Exercise details:
Which rows contain the string "magnifier"? Find each one and copy it out in full, treating uppercase and lowercase letters as different.

Entries on finding words and elements:
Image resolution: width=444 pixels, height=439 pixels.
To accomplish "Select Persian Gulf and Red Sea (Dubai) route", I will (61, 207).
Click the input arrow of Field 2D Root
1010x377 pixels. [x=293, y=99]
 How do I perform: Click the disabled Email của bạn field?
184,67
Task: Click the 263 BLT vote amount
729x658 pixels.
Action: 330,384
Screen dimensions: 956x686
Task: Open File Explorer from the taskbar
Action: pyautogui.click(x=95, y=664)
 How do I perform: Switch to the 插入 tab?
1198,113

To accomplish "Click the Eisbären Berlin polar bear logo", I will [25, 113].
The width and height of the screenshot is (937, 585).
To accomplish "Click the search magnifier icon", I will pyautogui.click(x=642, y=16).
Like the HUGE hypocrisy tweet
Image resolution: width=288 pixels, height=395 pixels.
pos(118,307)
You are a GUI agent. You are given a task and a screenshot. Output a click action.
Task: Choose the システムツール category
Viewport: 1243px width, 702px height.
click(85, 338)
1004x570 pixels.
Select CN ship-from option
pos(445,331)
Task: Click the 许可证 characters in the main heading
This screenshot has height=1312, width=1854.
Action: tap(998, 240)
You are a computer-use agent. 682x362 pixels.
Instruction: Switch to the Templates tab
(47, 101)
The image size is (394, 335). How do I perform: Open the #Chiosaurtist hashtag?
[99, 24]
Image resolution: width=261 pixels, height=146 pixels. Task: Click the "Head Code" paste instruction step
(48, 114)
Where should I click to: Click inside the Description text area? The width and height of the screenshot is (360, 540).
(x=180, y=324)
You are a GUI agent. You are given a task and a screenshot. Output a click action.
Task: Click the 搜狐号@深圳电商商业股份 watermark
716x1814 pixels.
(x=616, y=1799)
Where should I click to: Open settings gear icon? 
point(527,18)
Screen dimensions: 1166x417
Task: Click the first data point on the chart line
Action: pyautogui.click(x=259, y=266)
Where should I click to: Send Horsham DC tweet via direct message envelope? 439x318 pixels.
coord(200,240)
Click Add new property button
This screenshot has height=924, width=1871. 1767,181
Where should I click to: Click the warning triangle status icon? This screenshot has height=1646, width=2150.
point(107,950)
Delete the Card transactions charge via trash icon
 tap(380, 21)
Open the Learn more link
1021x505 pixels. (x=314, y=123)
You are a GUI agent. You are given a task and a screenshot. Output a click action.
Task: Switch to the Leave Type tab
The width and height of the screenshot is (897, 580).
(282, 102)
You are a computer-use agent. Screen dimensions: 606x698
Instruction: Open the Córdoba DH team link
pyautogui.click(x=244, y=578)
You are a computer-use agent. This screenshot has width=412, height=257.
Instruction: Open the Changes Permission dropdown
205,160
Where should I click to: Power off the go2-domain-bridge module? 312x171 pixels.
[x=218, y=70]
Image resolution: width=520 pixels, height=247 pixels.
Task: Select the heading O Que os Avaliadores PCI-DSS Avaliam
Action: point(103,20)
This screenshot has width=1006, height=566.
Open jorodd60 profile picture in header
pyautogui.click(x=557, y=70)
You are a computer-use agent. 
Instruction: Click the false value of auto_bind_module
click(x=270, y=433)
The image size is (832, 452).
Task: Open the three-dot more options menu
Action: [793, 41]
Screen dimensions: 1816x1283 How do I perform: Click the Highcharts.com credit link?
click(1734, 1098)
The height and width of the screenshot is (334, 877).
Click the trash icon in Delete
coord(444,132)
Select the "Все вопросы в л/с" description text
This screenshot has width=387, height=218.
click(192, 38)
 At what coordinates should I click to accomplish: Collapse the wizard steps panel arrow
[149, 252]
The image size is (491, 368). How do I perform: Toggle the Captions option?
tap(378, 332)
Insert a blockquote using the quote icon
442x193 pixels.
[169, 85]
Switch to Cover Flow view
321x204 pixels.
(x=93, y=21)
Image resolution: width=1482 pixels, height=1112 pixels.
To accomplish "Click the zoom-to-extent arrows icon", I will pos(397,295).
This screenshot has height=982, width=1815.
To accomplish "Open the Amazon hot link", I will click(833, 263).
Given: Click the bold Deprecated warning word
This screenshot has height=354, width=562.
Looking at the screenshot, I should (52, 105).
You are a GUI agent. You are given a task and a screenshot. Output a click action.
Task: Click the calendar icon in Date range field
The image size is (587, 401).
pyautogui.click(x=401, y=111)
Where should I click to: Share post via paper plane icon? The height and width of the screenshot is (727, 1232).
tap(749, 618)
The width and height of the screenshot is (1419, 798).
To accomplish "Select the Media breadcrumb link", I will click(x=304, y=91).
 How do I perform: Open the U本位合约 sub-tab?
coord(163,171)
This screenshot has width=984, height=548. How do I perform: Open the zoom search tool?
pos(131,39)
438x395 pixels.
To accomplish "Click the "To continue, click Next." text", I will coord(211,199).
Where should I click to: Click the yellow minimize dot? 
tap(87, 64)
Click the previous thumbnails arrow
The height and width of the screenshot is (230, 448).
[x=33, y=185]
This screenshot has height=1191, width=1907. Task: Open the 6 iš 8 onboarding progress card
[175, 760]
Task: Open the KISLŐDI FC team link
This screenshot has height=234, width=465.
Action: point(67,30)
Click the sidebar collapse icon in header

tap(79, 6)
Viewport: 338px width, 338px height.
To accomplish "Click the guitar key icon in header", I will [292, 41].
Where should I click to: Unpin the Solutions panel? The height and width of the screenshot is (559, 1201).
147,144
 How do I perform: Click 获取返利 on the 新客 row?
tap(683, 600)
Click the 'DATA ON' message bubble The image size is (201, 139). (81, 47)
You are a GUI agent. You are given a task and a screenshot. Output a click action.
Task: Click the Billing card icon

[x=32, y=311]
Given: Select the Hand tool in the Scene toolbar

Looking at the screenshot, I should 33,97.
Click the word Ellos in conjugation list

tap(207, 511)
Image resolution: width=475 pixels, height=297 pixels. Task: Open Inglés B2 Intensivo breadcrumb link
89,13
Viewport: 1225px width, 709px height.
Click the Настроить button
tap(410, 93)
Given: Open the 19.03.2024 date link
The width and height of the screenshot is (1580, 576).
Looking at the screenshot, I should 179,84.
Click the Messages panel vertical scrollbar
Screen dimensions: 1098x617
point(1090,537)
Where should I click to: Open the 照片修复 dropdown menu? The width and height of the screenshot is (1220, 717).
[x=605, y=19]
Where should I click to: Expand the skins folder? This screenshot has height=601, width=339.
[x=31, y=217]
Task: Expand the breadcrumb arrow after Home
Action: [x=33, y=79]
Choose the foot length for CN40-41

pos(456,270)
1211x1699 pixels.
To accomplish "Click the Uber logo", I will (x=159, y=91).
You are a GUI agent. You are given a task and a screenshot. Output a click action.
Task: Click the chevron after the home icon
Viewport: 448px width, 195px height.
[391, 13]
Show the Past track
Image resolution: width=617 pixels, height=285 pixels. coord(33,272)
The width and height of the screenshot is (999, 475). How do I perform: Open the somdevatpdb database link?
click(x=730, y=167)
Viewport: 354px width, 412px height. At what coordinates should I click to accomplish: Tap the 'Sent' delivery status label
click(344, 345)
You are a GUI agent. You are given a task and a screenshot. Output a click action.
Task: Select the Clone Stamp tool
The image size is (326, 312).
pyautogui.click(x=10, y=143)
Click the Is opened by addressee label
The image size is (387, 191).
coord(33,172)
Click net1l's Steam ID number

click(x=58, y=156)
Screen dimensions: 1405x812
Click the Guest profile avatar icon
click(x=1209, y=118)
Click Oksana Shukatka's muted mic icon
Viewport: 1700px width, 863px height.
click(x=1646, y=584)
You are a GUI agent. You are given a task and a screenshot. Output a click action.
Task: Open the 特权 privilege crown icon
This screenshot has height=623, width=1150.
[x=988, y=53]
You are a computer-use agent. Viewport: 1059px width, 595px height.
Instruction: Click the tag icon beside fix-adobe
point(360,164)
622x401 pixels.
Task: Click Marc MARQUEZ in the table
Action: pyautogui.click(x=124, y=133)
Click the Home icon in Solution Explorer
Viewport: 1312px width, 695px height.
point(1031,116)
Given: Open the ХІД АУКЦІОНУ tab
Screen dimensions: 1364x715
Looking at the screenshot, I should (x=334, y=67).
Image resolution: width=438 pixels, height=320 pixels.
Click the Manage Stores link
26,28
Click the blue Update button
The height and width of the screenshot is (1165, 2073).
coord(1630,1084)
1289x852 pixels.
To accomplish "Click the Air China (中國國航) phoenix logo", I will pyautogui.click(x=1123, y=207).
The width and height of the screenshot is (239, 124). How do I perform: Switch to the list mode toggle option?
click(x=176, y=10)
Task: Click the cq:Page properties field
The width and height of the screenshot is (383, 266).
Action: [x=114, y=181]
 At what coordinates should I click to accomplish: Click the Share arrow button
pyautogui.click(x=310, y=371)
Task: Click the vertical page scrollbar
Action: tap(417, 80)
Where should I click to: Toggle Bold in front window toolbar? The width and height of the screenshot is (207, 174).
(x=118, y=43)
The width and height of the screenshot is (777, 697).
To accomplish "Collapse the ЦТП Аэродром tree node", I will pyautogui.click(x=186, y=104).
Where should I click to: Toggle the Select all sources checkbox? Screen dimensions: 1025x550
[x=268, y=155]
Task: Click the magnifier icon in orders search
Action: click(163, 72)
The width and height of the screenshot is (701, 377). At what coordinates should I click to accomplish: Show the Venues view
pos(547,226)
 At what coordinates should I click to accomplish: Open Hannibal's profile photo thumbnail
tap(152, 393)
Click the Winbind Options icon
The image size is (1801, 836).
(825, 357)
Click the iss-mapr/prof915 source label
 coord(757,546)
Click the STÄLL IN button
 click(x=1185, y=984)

In response:
To accomplish "Click the search magnifier icon", I will pyautogui.click(x=642, y=16).
Task: Click the magnifier icon in orders search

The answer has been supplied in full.